Material for the task:
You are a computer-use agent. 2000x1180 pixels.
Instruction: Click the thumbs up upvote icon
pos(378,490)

--

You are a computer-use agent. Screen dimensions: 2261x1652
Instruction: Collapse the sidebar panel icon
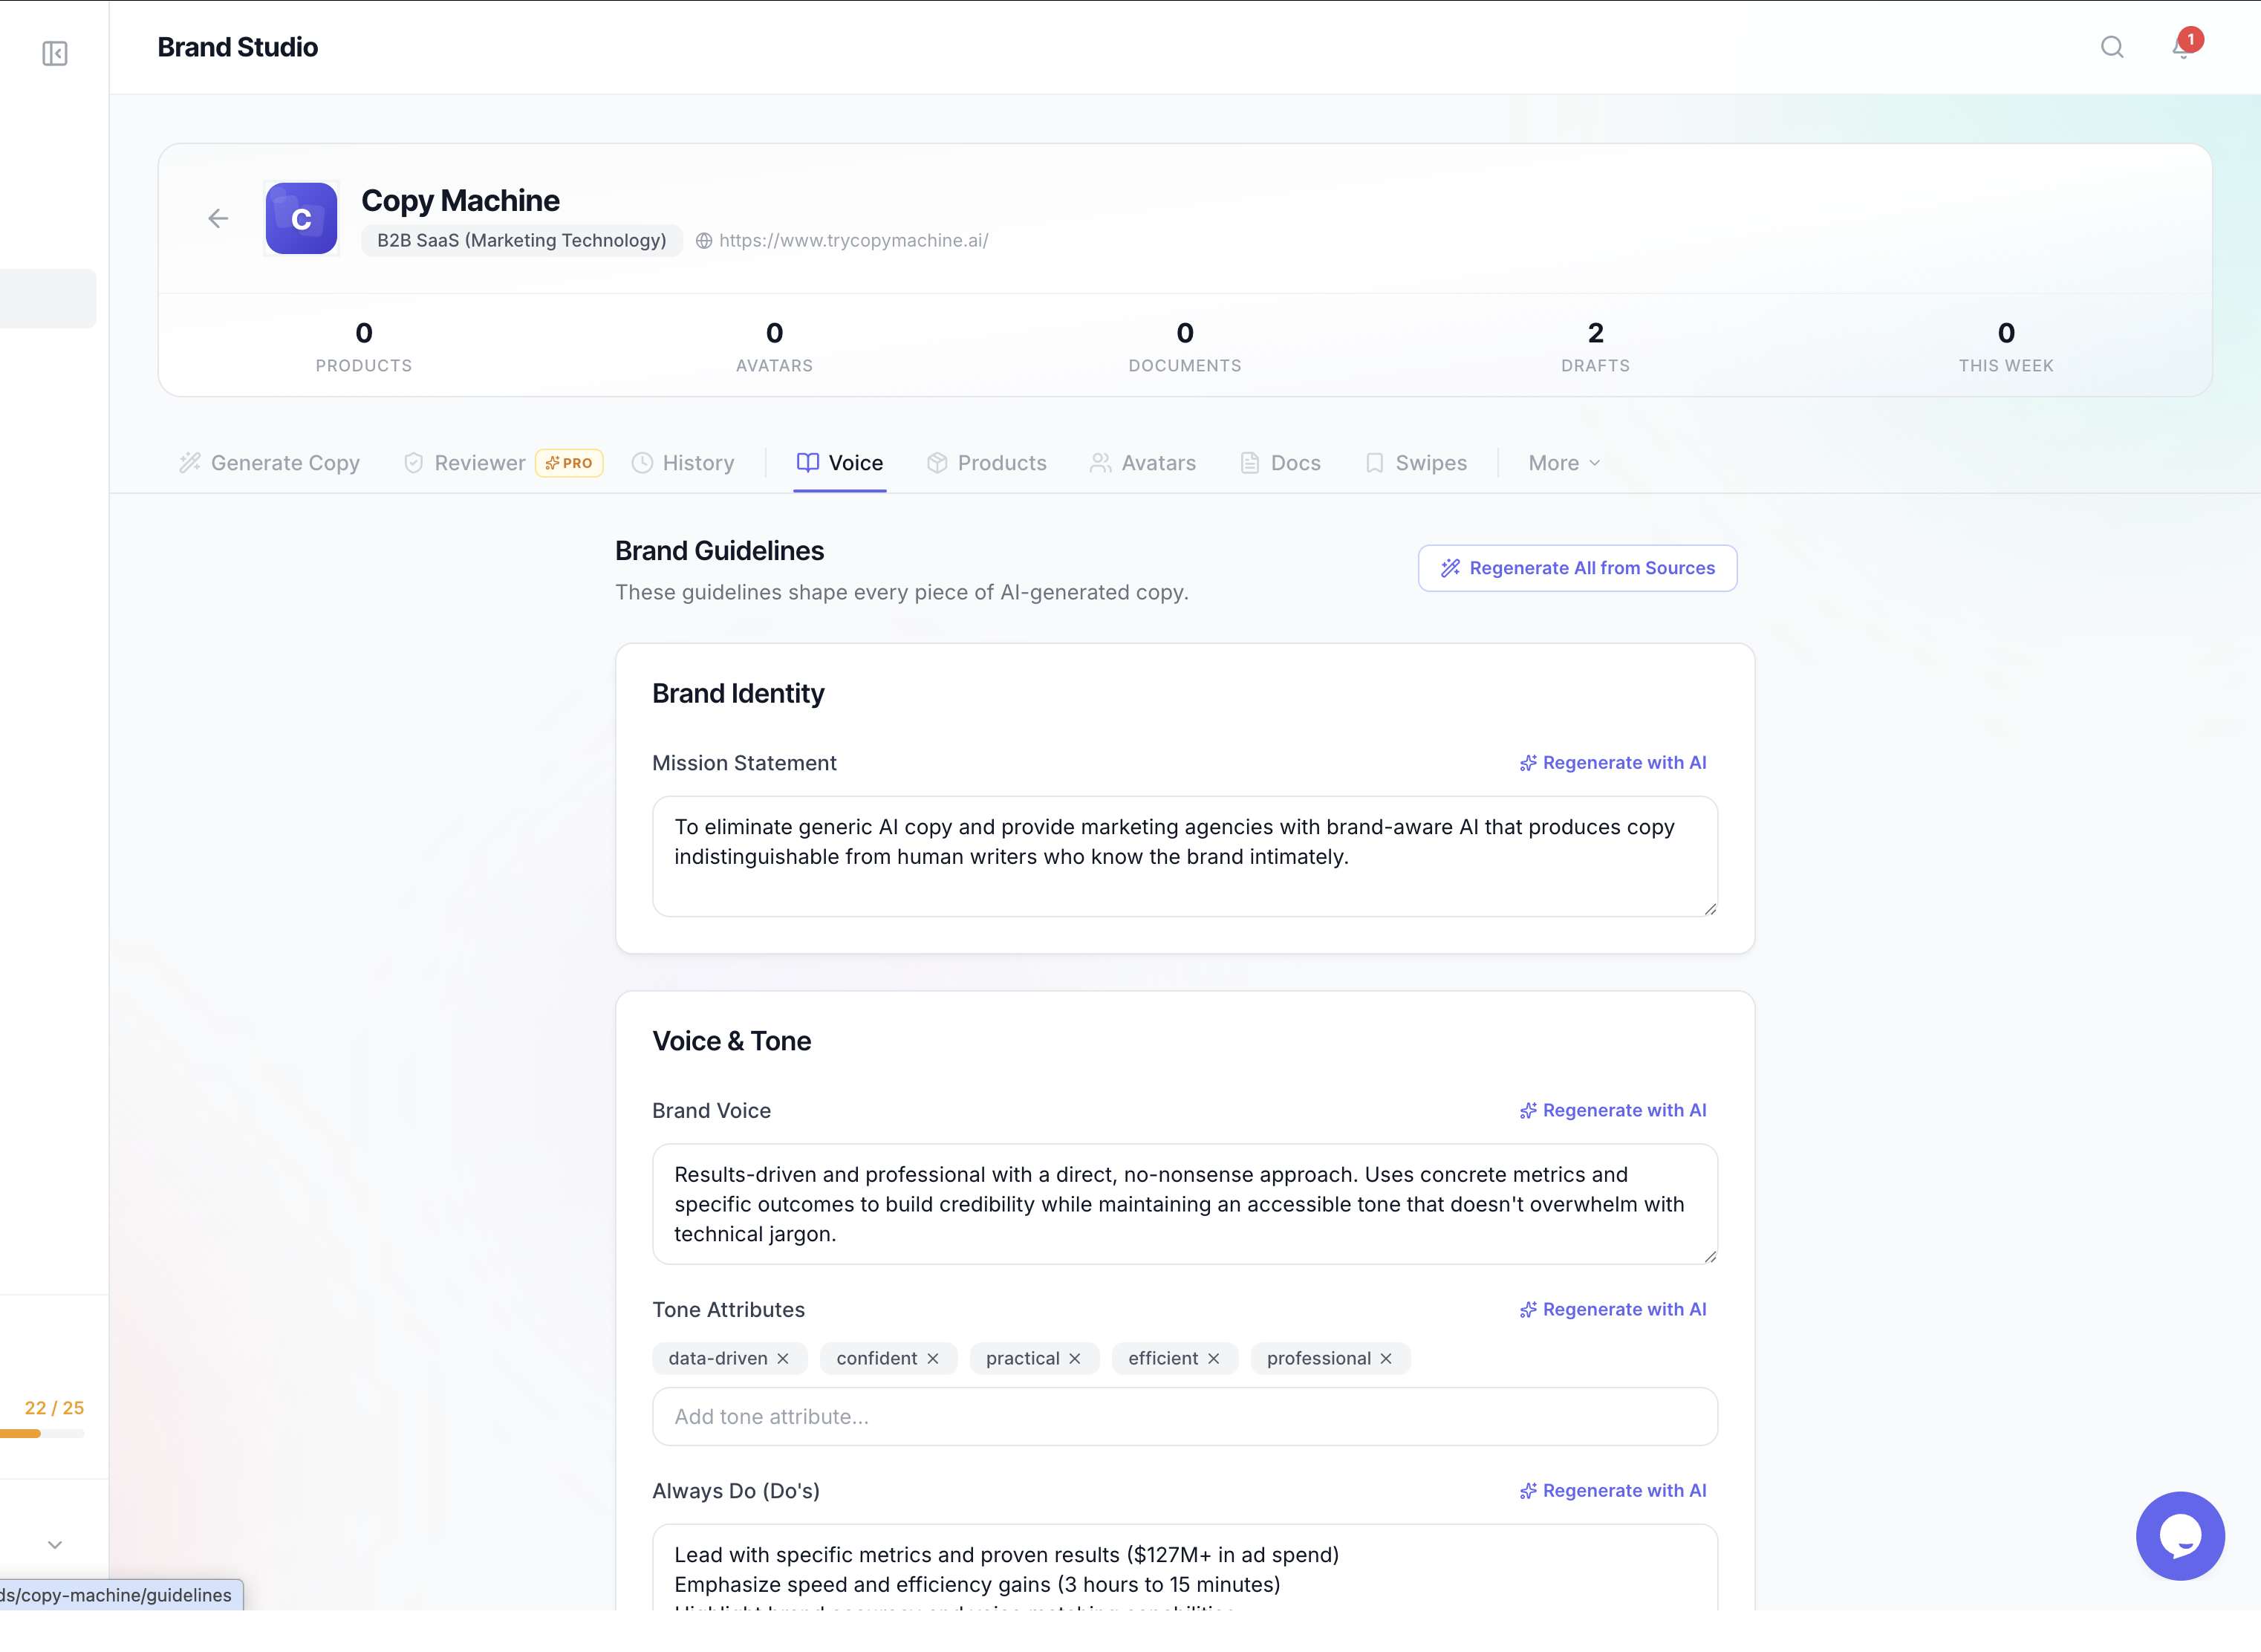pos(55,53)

What to work on: Check each line of the listing for "computer". Show those that have it.

Reply:
You are a computer-use agent. 2000x1180 pixels.
You are a computer-use agent. Screen dimensions: 2261x1652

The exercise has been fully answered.